■ **OBJETIVO**
Reemplaza "dropdown arrow" por "dropdown menu" y copia de nuevo, sin otros cambios, las líneas desde la que contiene "will tap(1146, 181)." hasta la que contiene "pos(121,678)", ambas incluidas.

◆ ◆ ◆ ◆ ◆

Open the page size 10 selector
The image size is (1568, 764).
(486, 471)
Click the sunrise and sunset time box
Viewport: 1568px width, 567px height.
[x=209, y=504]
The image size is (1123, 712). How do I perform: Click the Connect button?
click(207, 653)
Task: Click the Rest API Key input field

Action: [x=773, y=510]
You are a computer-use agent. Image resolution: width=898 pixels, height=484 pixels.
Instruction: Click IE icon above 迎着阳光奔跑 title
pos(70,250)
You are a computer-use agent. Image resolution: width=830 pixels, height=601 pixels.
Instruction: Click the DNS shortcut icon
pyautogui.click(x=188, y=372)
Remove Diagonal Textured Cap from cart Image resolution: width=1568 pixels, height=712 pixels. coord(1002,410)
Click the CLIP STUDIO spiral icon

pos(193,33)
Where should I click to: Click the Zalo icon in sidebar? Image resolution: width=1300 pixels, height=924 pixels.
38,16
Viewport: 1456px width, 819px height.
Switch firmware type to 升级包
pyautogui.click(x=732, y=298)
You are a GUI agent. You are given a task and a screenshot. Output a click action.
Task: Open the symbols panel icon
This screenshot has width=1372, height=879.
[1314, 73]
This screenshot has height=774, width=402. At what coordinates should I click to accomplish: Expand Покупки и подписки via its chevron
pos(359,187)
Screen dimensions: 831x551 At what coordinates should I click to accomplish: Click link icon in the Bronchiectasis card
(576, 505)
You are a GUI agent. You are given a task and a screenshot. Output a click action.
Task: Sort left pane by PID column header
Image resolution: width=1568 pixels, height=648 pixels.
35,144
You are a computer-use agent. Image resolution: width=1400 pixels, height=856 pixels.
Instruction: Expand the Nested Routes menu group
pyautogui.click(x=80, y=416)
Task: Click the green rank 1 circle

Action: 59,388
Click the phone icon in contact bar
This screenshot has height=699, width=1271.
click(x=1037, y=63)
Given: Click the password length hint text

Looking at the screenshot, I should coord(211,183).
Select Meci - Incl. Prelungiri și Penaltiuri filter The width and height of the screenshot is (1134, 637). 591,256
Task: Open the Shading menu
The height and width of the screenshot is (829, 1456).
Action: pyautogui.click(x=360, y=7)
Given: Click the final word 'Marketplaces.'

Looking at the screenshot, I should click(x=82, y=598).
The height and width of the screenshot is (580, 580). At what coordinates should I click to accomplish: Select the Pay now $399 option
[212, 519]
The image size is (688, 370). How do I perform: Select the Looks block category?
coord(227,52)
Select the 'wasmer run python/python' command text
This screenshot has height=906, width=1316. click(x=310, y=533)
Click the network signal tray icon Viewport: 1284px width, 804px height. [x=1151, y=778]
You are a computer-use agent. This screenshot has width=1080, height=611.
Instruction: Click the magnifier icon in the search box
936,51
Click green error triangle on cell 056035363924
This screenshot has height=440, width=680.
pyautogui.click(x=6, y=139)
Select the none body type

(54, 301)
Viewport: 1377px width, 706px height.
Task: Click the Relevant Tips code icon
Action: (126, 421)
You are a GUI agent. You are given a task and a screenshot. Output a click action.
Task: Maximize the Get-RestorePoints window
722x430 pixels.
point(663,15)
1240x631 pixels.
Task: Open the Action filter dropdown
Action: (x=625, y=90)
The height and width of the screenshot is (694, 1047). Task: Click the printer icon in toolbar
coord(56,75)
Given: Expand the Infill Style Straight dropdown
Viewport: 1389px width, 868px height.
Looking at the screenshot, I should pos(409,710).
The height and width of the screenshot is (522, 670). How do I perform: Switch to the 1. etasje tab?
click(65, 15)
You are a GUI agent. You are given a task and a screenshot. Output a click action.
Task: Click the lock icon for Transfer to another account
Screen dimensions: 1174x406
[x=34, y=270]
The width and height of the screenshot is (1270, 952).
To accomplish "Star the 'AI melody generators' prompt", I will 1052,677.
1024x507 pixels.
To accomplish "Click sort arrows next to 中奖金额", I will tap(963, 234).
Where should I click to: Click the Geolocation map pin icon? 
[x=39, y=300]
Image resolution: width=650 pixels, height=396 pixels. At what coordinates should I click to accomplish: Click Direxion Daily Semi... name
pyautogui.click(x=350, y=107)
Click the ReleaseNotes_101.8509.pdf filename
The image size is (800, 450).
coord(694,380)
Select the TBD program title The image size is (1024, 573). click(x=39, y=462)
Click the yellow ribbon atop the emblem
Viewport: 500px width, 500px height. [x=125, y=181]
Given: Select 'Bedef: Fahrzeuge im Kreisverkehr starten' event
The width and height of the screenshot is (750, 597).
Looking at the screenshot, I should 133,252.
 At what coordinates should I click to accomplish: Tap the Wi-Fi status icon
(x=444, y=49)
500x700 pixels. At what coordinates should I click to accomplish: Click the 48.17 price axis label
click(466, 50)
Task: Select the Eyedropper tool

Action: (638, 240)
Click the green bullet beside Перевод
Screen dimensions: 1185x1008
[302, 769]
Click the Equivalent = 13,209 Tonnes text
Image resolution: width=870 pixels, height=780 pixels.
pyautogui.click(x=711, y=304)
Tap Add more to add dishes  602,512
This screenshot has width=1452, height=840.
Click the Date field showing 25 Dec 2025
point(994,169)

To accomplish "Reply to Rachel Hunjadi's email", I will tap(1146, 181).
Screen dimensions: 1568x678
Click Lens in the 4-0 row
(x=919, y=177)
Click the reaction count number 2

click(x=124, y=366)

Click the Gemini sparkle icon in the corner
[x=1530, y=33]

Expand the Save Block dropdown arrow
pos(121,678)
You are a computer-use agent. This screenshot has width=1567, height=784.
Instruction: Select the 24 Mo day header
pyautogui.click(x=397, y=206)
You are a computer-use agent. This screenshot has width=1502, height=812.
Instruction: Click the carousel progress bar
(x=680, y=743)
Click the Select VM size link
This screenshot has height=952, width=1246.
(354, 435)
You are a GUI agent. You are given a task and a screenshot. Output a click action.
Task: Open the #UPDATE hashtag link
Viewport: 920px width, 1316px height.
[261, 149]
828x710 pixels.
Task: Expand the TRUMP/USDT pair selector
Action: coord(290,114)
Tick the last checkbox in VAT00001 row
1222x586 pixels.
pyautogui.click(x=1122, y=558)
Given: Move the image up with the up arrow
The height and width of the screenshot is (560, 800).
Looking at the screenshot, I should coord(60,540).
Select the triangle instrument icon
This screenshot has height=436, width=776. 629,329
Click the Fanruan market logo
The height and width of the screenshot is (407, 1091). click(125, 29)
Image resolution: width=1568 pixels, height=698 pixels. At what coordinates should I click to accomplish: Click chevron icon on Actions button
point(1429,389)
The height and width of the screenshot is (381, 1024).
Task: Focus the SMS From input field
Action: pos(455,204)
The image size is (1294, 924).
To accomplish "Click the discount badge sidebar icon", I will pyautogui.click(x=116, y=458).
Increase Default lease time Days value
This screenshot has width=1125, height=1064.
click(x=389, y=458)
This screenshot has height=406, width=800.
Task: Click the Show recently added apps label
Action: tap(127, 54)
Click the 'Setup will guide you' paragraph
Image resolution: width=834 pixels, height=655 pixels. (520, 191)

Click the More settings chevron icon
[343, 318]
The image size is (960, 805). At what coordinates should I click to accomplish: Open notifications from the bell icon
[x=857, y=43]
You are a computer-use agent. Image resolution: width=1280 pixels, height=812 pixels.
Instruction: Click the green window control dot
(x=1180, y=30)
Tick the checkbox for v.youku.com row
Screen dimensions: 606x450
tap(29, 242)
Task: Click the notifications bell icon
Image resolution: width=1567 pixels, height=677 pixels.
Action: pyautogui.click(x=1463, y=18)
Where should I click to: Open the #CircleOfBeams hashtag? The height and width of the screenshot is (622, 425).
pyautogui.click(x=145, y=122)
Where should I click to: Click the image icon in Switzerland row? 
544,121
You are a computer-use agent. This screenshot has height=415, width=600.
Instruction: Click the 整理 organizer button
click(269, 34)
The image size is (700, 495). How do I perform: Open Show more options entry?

◆ ◆ ◆ ◆ ◆

■ **EN RESPUESTA**
To accomplish "Reply to Rachel Hunjadi's email", I will tap(1146, 181).
Screen dimensions: 1568x678
Click Lens in the 4-0 row
(x=919, y=177)
Click the reaction count number 2

click(x=124, y=366)

Click the Gemini sparkle icon in the corner
[x=1530, y=33]

Expand the Save Block dropdown menu
pos(121,678)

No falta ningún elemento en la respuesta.